View Full Version : Full/Perfection Nothing/Infinity


Pollux V
02-14-04, 07:54 PM
Most people say that nothing, or nobody, is perfect. They say that perfection is impossible. This is wrong. Look at perfection mathematically. Two apples plus two apples equals four apples. Unless your name is Winston, that's a flawless equation. That's a perfect equation. So, mathematically, perfect equations and numbers are attainable, even if you're trying to figure out all the digits in pi, which I'll get to later. If perfection is attainable mathematically, why not organically? To be perfect, a person or animal must be flawless. Invicible. Like 2+2=4. Nothing can touch 2+2=4. 2+2=4 is an invincible equation that will never change for as long as the universe exists. So, to be a perfect person or animal, you need to be invincible. Nothing should be able to harm or weaken you. So, as far as I know, no one today is perfect, but perfection is by no means impossible. Just improbable, for the moment.

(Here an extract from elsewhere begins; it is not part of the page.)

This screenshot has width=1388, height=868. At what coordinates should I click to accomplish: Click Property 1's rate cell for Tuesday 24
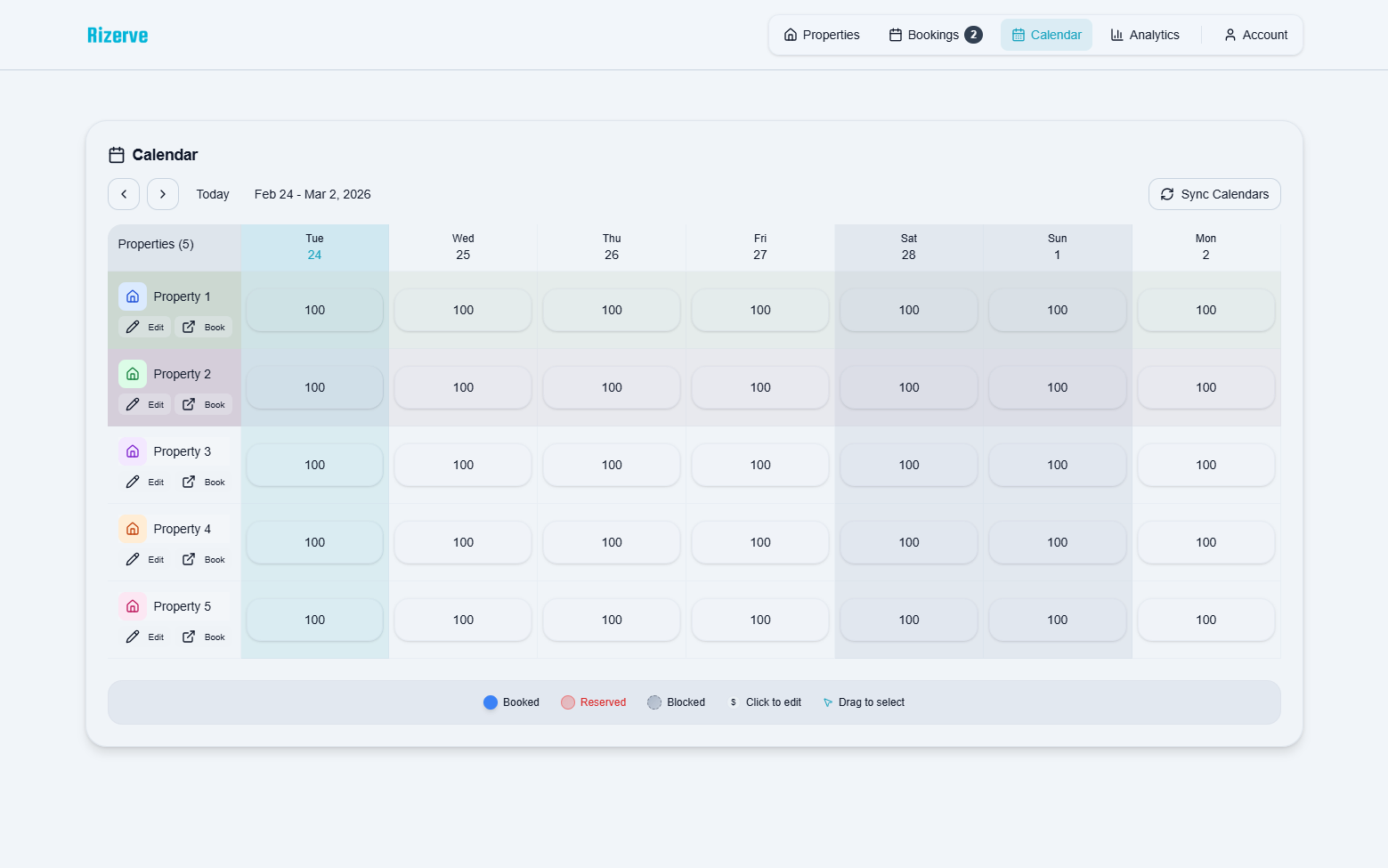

Okay, another thing. Zero is the opposite to infinity. Forget negative numbers for the moment. We can get zero by removing everything. Take two apples away from two apples and get zero apples. But somehow we can't get infinity. I think that if infinity is impossible, zero should be as well. Pi is supposedly infinite, and yet, people continue to delve deeper beyond that decimal point. Why do they do this if the numbers will never end? Because zero is very possible, so is infinity, whatever it is.

As scattered as that was, I think I made my point...

Xerxes
02-14-04, 08:38 PM
Well the problem with perfection..from a biological AND philosophical standpoint is that it doesn't allow for adaptability. The whole notion of 'perfect' is dependant on the surroundings, since an organism...unlike a number, is a manifestation, or a part of the environment. Like organs which are only meant to have only a few functions, its a part of the 'circle of life' (damn cliches).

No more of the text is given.